* _Work instructions_: Write the lines below out exactly, dropping each picture.

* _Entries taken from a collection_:
****************
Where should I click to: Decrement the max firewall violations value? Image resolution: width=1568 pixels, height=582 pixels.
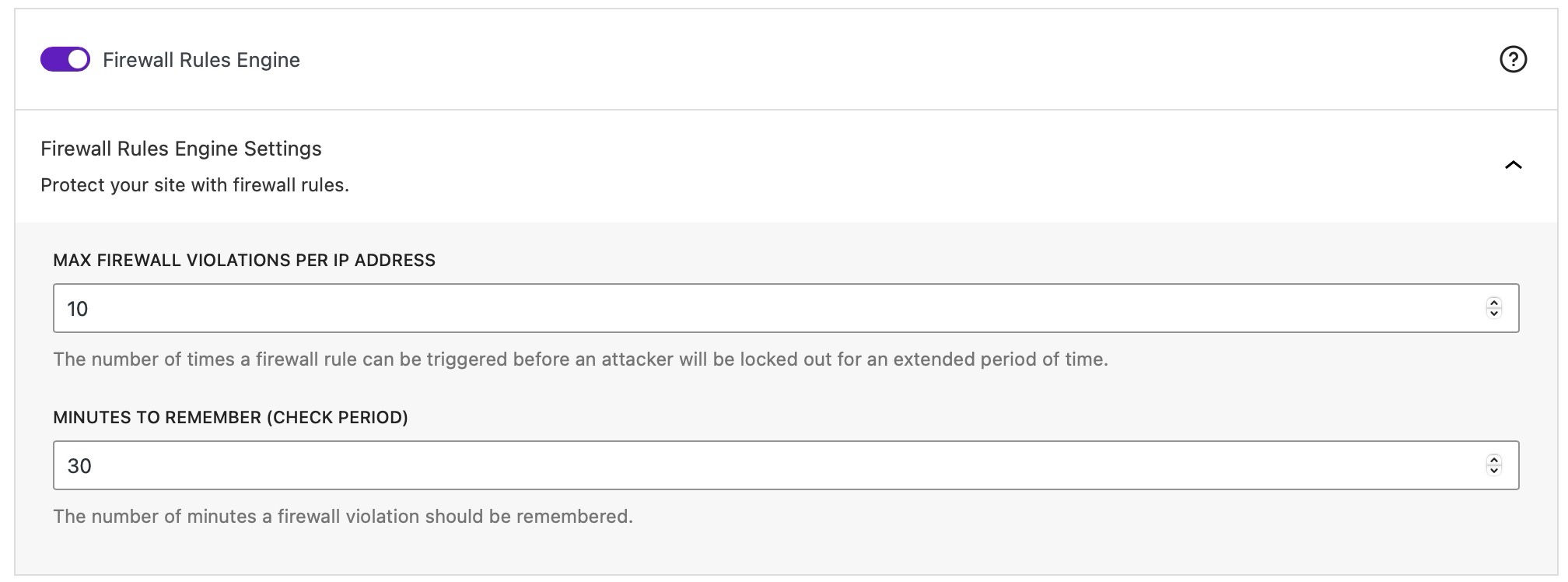[1493, 314]
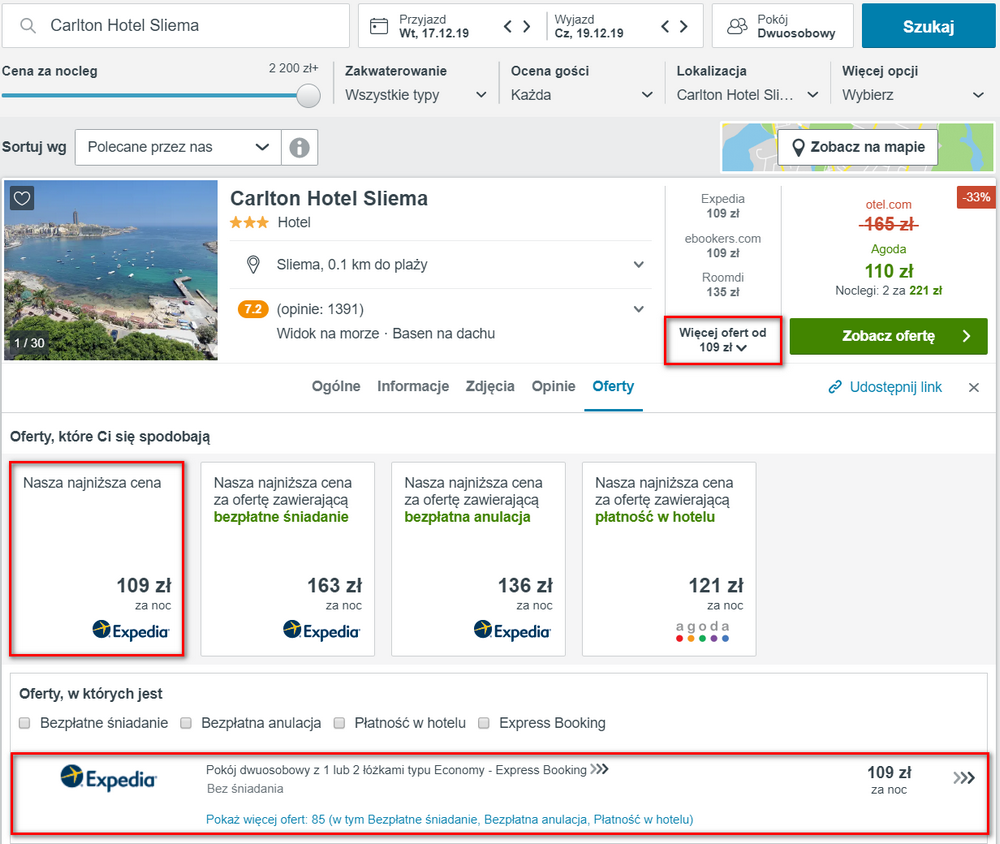The image size is (1000, 844).
Task: Enable Bezpłatne śniadanie checkbox
Action: (x=25, y=723)
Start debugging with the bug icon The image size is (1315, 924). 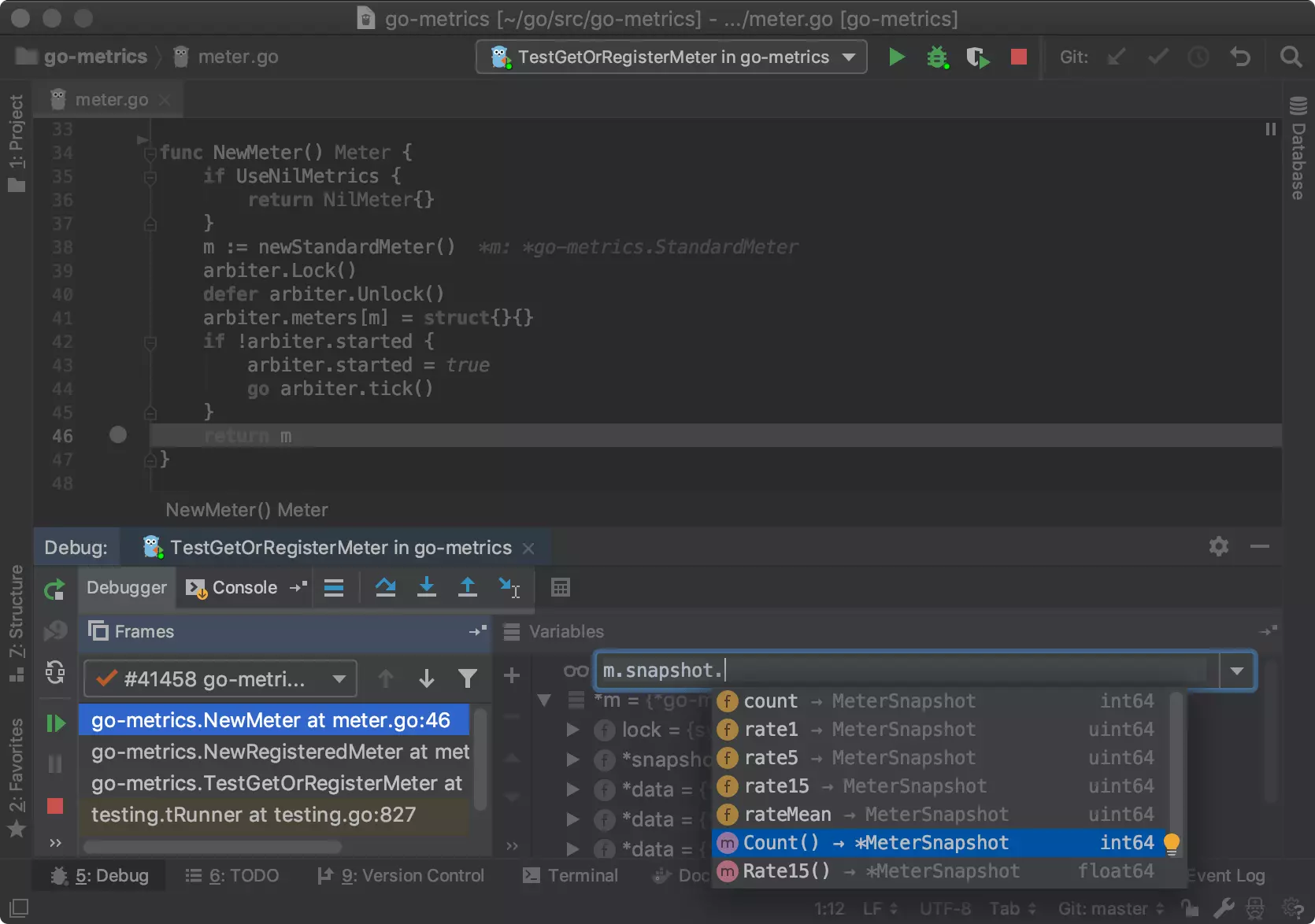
****************
* _Answer space_:
Where should I click to: Decrement the max firewall violations value? Image resolution: width=1568 pixels, height=582 pixels.
[1493, 314]
The image size is (1000, 844).
Task: Enable Bezpłatne śniadanie checkbox
Action: (x=25, y=723)
Start debugging with the bug icon The image size is (1315, 924). 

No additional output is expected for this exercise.